Many times one wants a portable document that contains help pages for a product or platform and works both offline and online across all kinds of devices regardless of the OS. Despite claims that PDF is dead or is soon going to die, it continues to be a predominant format for creating and reading technical documents.
I wanted to try and convert the ever growing volume of help pages for AppSheet which are published using Zendesk to PDF. Ideally, I envisioned that this would be totally automated whereby a script would run on my Mac every night which would collect all the new updates on Zendesk using wget and generate a PDF. Little did I realize that it is not always as simple to work with Zendesk HTML pages. In this blog post, I will provide a short summary of my journey and what I was able to accomplish.

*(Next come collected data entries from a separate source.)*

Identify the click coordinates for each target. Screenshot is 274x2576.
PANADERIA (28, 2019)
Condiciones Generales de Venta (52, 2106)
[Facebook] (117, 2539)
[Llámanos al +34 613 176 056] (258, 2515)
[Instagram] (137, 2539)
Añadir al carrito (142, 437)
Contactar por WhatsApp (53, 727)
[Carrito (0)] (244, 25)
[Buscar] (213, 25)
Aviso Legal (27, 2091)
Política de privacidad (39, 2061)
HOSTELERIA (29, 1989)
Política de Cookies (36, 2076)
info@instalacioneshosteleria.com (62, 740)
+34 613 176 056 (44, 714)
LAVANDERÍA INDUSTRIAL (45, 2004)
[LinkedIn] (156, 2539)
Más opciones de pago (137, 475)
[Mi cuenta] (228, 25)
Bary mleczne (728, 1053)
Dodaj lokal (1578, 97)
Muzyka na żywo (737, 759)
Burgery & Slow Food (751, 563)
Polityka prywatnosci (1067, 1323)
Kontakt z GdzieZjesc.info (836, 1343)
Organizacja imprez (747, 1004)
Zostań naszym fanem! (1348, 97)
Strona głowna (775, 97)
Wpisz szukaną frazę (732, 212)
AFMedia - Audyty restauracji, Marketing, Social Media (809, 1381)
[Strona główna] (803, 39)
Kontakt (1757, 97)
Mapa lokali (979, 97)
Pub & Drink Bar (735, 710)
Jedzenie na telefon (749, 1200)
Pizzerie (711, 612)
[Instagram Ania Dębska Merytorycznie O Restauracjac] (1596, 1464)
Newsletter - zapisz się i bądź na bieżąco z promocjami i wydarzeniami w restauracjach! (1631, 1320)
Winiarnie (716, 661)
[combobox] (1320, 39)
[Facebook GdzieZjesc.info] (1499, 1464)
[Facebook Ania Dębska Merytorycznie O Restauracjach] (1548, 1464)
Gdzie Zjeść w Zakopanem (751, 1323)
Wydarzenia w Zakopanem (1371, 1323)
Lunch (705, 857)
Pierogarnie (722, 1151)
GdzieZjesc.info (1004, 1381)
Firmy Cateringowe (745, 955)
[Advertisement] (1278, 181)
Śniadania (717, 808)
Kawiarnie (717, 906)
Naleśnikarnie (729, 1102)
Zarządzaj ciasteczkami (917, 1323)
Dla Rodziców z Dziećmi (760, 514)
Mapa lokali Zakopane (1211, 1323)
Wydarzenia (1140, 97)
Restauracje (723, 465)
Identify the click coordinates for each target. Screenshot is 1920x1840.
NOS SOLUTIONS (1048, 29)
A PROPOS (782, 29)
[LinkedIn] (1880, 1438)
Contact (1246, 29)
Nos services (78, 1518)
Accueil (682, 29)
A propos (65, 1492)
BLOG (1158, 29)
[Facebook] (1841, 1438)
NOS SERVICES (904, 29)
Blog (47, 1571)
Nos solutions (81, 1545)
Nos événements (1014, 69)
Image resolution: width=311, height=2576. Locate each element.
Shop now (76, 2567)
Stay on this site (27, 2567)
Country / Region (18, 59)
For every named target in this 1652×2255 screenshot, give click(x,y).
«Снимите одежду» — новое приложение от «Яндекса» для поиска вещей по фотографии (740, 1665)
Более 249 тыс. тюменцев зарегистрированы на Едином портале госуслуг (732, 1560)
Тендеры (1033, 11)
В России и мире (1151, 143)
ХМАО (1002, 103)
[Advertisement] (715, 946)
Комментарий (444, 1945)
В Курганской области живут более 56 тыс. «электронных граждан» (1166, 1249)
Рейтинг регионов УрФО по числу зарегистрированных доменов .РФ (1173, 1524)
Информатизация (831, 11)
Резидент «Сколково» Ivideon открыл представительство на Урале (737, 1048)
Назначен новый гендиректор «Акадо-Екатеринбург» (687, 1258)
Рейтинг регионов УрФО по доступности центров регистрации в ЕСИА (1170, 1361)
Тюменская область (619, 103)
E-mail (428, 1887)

I first started to consider converting the HTML pages to markdown and started down this path. I chose markdown because of its simplicity and the fact that it doesn’t involve a steep learning curve for people to get used to. I thought I would simply download all the pages using wget, run html2text and get all the pages as markdown. I did not yet know how I was going to convert the markdown to PDF but luckily, I was reminded about the DITA-OT markdown plugin. Although this method kind of worked, I was unable to really control the markdown files that were generated by html2text and also, since I could not leverage many DITA capabilities required for content reuse with this approach, I abandoned it.
Having played with Beautifulsoup before, I thought I could use it to get the HTML, parse it and convert it to markdown using html2text. I found a python script that did something close to what I was attempting, so I used it as a guide and wrote some python code to fetch pages from Zendesk and markdownify them. To transform markdown to PDF, my idea was to use the DITA-OT markdown plugin. Although my script worked, and I was able to use the DITA-OT to transform a few pages, there were several issues with this approach because of differences in encoding and I had to do a lot of manual editing. Since there were over 120 pages, I decided to shelve it aside and look for some other way.
I should note that while I was trying this method, I also looked at Pandoc,
I would have preferred to convert the HTML pages to DITA using one script but it would have involved a lot more work so I opted instead to clean up the HTML, create simpler HTML pages and run these pages through the XHTML to DITA transform that is available in my favorite XML editor, Oxygen.
I had to go through the process of modifying my python code, fixing validation errors in DITA and building the whole PDF document several times to fix numerous conversion errors but finally, I was able to accomplish most of what I set out to do. One thing I had to was to aggressively down size and change the DPI of a lot of the graphics files as they were too large and would not fit in a page. I used XnViewMP to do this as it has excellent batch conversion capabilities. It is possible that some graphics became way too small in this process.
I still don’t have all the gotchas worked out to completely automate the process but I have posted my code and the generated files to a github repository. If anyone is interested in improving the scripts to benefit all the AppSheet users, I encourage them to please fork the repository and contribute whatever they can.